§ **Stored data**
------------------------

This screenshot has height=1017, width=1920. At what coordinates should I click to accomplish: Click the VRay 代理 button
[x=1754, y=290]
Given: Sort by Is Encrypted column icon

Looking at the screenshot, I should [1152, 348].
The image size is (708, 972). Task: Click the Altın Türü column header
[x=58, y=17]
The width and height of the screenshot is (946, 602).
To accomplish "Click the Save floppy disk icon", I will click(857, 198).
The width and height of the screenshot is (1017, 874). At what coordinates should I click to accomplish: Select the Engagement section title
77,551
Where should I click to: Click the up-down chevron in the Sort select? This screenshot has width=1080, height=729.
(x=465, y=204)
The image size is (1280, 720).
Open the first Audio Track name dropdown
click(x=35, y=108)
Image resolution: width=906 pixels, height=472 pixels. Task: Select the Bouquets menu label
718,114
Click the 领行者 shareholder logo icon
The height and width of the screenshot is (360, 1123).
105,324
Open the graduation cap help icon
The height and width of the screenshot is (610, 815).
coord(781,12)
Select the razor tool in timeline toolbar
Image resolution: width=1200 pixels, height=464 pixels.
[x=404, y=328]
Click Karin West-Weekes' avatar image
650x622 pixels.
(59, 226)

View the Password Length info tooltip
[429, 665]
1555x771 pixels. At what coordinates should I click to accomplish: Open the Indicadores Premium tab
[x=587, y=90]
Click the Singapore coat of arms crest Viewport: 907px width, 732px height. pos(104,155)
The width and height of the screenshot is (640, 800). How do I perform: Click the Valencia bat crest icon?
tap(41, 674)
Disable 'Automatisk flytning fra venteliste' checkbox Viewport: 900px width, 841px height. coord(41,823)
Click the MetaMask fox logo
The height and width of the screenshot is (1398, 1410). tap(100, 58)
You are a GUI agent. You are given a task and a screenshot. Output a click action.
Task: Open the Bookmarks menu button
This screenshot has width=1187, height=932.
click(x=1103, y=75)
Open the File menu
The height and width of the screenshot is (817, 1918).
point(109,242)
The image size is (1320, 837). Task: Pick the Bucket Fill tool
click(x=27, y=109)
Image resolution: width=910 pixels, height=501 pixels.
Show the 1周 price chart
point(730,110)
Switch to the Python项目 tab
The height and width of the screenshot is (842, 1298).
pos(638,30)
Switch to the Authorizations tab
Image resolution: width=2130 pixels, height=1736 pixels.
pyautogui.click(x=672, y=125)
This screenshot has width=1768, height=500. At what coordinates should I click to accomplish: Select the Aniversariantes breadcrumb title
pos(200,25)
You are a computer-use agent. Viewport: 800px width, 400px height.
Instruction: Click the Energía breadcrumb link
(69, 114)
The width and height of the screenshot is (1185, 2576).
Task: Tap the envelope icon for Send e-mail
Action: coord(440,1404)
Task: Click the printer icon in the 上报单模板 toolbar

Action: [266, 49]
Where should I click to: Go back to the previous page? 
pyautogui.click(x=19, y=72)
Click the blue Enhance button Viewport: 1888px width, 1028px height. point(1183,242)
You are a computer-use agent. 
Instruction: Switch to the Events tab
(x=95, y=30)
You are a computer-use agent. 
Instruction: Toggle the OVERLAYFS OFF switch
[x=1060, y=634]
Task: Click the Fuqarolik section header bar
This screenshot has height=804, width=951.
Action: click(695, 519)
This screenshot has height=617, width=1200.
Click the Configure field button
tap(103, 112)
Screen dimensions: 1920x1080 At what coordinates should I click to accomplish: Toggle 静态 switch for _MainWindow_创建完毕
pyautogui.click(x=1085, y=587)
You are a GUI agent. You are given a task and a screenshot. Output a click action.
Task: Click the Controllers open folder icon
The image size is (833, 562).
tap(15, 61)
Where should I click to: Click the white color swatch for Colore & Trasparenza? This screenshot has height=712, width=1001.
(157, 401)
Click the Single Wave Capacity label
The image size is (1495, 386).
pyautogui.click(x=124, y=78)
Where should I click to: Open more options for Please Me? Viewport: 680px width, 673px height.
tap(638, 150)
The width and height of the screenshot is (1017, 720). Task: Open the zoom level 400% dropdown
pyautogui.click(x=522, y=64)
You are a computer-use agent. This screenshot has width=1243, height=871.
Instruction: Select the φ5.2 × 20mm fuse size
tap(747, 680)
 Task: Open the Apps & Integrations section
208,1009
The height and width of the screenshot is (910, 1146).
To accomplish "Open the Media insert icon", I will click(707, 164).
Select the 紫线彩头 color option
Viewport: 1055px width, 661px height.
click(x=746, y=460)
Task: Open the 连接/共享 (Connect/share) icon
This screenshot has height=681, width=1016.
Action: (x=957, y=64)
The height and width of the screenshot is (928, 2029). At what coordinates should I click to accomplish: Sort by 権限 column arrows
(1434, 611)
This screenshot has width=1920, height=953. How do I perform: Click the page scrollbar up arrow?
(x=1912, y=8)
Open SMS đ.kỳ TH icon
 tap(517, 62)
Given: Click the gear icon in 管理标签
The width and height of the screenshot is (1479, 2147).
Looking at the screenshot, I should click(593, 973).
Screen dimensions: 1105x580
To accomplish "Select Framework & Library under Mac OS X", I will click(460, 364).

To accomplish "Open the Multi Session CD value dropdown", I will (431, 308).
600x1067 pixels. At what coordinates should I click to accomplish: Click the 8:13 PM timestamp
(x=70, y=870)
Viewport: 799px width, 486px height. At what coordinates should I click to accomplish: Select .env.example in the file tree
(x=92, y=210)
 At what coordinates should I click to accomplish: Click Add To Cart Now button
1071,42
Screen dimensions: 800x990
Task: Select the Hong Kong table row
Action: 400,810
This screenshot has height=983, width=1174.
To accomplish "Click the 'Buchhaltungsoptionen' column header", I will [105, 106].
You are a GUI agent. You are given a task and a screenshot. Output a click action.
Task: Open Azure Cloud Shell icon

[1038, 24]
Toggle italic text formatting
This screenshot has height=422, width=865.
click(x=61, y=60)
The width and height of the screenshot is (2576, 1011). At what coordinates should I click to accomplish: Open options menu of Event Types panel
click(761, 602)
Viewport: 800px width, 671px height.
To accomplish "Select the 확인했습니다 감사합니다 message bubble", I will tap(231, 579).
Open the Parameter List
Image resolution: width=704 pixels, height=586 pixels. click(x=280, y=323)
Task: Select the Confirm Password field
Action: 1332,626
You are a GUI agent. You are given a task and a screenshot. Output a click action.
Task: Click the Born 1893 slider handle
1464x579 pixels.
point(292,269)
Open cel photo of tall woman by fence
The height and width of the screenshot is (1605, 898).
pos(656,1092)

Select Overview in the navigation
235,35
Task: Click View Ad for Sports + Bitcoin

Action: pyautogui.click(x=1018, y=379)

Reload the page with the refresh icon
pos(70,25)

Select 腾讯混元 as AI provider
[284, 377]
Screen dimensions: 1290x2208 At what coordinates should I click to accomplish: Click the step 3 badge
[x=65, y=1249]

------------------------

§ **WORK TO COMPLETE**
Give back only the lines from the one containing "At what coordinates should I click to accomplish: Click Add" through the final line of the entries above, exactly as written, both included.

§ **EXERCISE SOLUTION**
 At what coordinates should I click to accomplish: Click Add To Cart Now button
1071,42
Screen dimensions: 800x990
Task: Select the Hong Kong table row
Action: 400,810
This screenshot has height=983, width=1174.
To accomplish "Click the 'Buchhaltungsoptionen' column header", I will [105, 106].
You are a GUI agent. You are given a task and a screenshot. Output a click action.
Task: Open Azure Cloud Shell icon

[1038, 24]
Toggle italic text formatting
This screenshot has height=422, width=865.
click(x=61, y=60)
The width and height of the screenshot is (2576, 1011). At what coordinates should I click to accomplish: Open options menu of Event Types panel
click(761, 602)
Viewport: 800px width, 671px height.
To accomplish "Select the 확인했습니다 감사합니다 message bubble", I will tap(231, 579).
Open the Parameter List
Image resolution: width=704 pixels, height=586 pixels. click(x=280, y=323)
Task: Select the Confirm Password field
Action: 1332,626
You are a GUI agent. You are given a task and a screenshot. Output a click action.
Task: Click the Born 1893 slider handle
1464x579 pixels.
point(292,269)
Open cel photo of tall woman by fence
The height and width of the screenshot is (1605, 898).
pos(656,1092)

Select Overview in the navigation
235,35
Task: Click View Ad for Sports + Bitcoin

Action: pyautogui.click(x=1018, y=379)

Reload the page with the refresh icon
pos(70,25)

Select 腾讯混元 as AI provider
[284, 377]
Screen dimensions: 1290x2208 At what coordinates should I click to accomplish: Click the step 3 badge
[x=65, y=1249]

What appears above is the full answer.